Data shown:
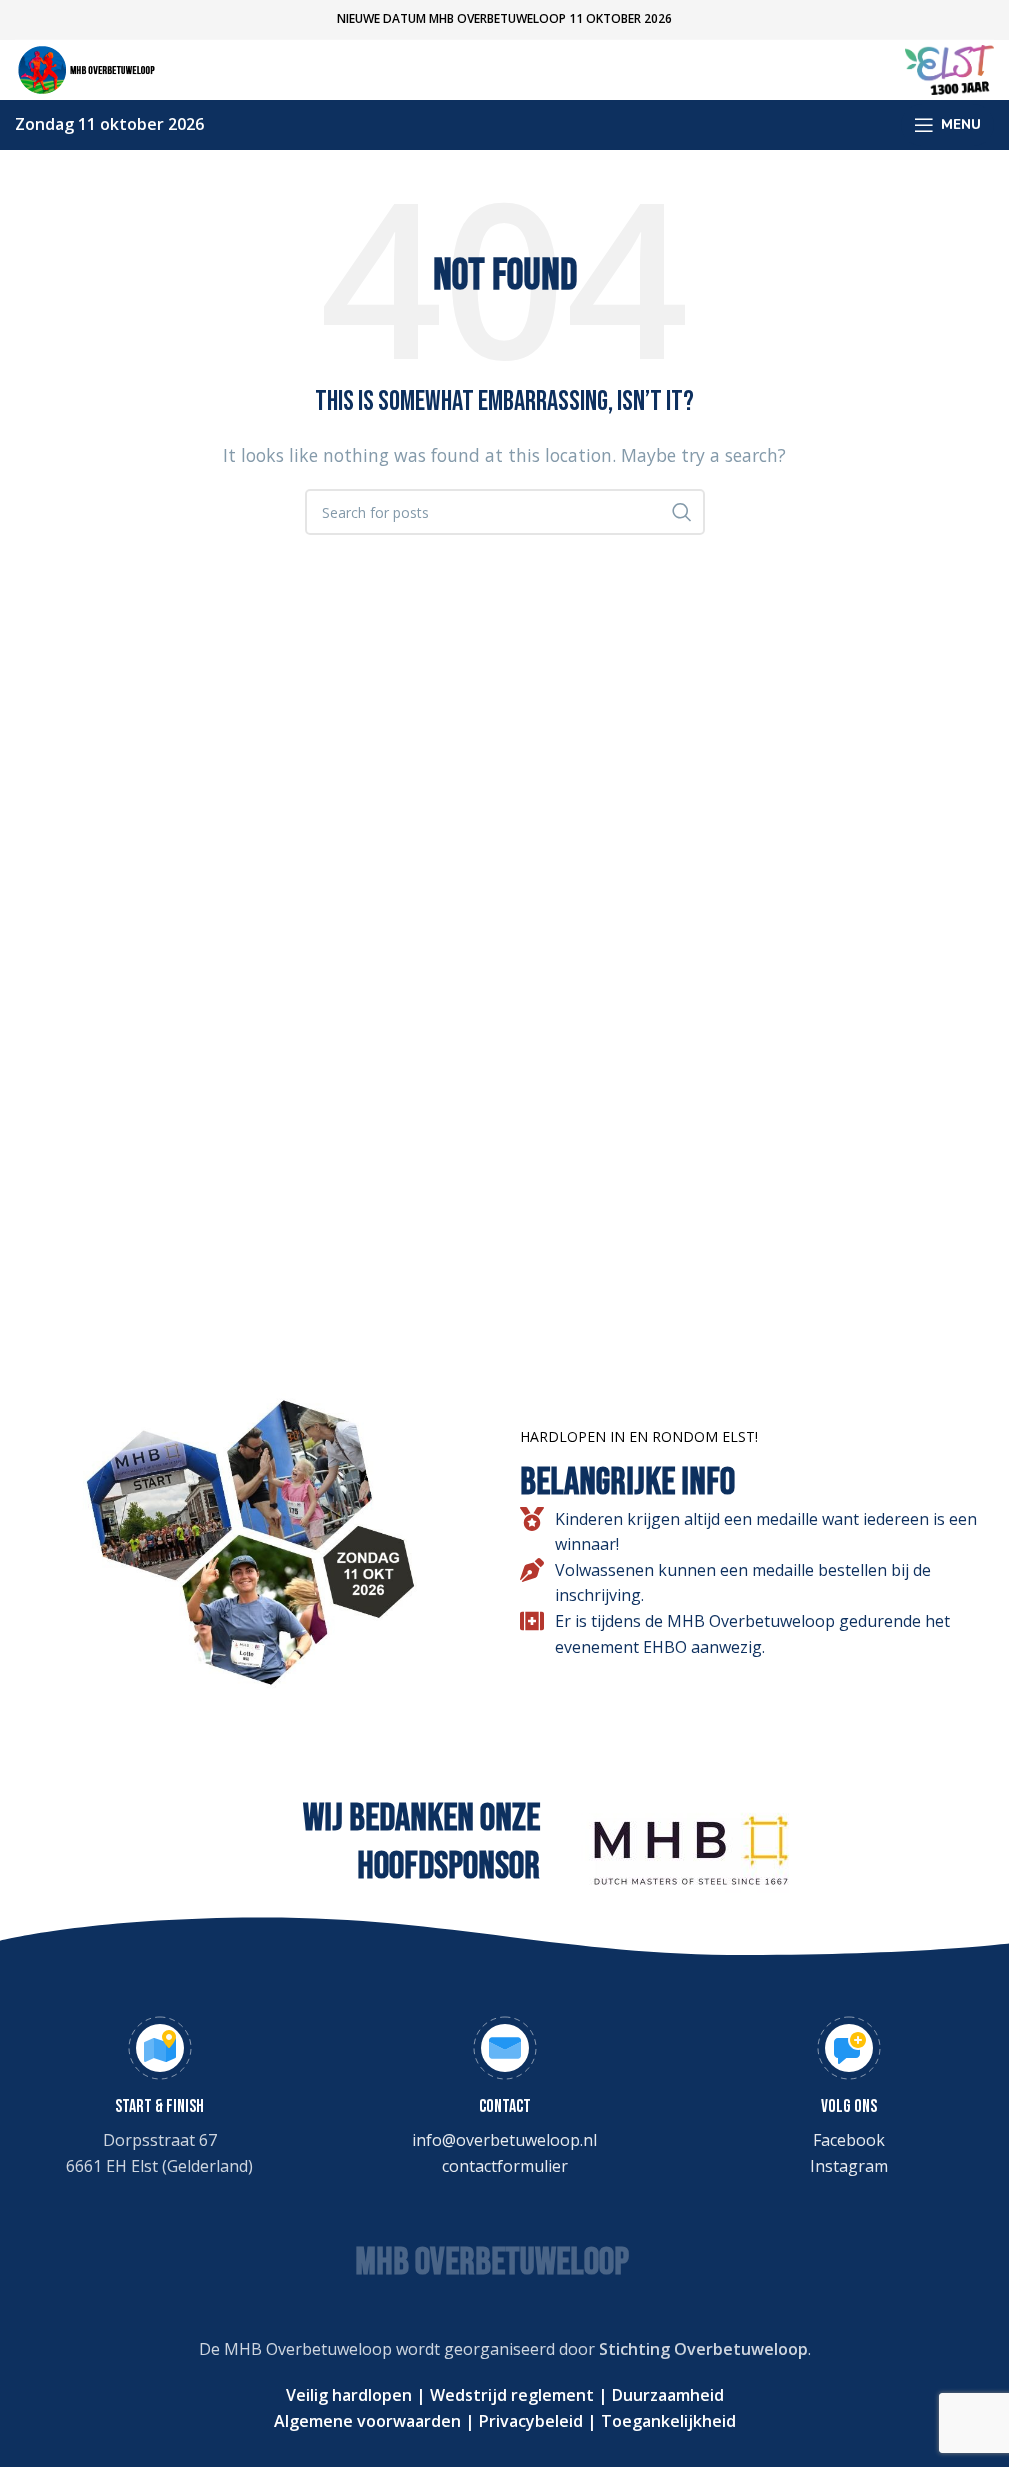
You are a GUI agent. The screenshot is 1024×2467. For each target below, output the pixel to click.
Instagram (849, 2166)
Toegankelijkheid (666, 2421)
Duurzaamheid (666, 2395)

...

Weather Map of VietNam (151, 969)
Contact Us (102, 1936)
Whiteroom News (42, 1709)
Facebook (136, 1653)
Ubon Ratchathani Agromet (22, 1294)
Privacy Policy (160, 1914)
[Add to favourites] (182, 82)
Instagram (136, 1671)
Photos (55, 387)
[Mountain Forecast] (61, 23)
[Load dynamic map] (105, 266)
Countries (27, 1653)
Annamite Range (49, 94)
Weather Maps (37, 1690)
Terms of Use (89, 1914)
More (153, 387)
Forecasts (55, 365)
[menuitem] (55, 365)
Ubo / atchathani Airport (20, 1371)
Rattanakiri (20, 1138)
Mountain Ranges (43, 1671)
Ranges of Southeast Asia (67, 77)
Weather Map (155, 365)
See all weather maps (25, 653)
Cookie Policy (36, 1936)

Problem:
From the line holding "Ubon Ratchathani Agromet (22, 1294)" to the line holding "Cookie Policy (36, 1936)", inclusive, restate each line above exactly as written.

Exercise result:
Ubon Ratchathani Agromet (22, 1294)
Privacy Policy (160, 1914)
[Add to favourites] (182, 82)
Instagram (136, 1671)
Photos (55, 387)
[Mountain Forecast] (61, 23)
[Load dynamic map] (105, 266)
Countries (27, 1653)
Annamite Range (49, 94)
Weather Maps (37, 1690)
Terms of Use (89, 1914)
More (153, 387)
Forecasts (55, 365)
[menuitem] (55, 365)
Ubo / atchathani Airport (20, 1371)
Rattanakiri (20, 1138)
Mountain Ranges (43, 1671)
Ranges of Southeast Asia (67, 77)
Weather Map (155, 365)
See all weather maps (25, 653)
Cookie Policy (36, 1936)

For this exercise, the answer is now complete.